2017 John Paciorek Award to Chris Saenz

JPA2In 2014, BRT launched its own baseball recognition – The John Paciorek Award (JPA). The JPA recognizes players who have had short, most often very short, major league careers, but whose accomplishments, nonetheless, deserve recognition.  (Note: Information on John Paciorek’s career – the inspiration for the JPA – can be found at the end of this post. Paciorek’s day in the sun constitutes arguably the best one-game MLB career ever.)

________________ 2017 JPA Winner – Chris Saenz _______________

SaenzThis year, BBRT honors right-handed pitcher Chris Saenz with the JPA – for making his one-game stint on the MLB pitcher’s mound truly memorable. Saenz’ big day came on April 24, 2004 and was made possible by a combination of an injury to Brewers’ starting pitcher Chris Capauno, an overworked Brewers’ bullpen and the fact that Saenz had started at Double A five days earlier, so a spot start for the Brewers would keep him on his pitching schedule.

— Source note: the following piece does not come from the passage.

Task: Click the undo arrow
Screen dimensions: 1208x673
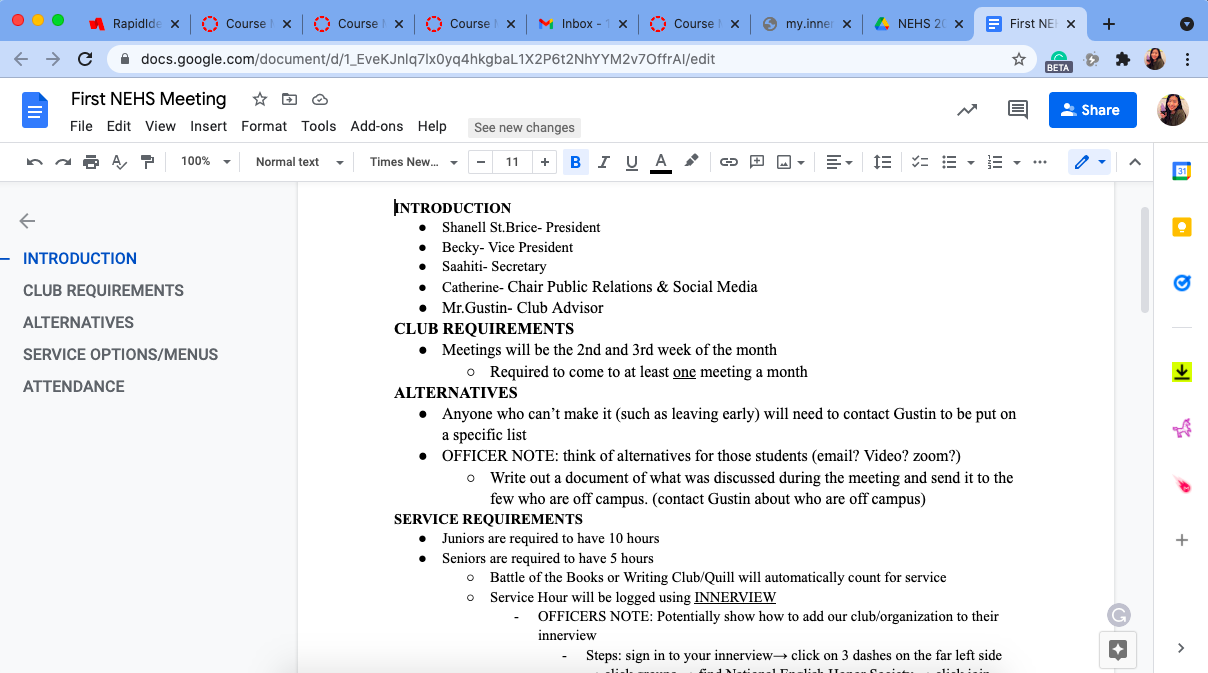Action: coord(35,162)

It was, in a way, the perfect storm for an unexpected MLB debut.

Saenz – a Brewers top-30 prospect in his fourth pro season – was called up from Double A Huntsville (where he was 1-1, 3.86) to make a spot start against the Saint Louis Cardinals, whose powerful lineup included the likes of Albert Pujols, Scott Rolen, Jim Edmonds and Reggie Sanders.  (The Cardinals would lead the NL in runs scored, batting average and finish second in home runs that season, while making it to the World Series.) Let’s look at how things went for Saenz, before we examine how the 6’3”, 200-pound righty worked his way to the mound that day – and the factors that made it his only MLB appearance.  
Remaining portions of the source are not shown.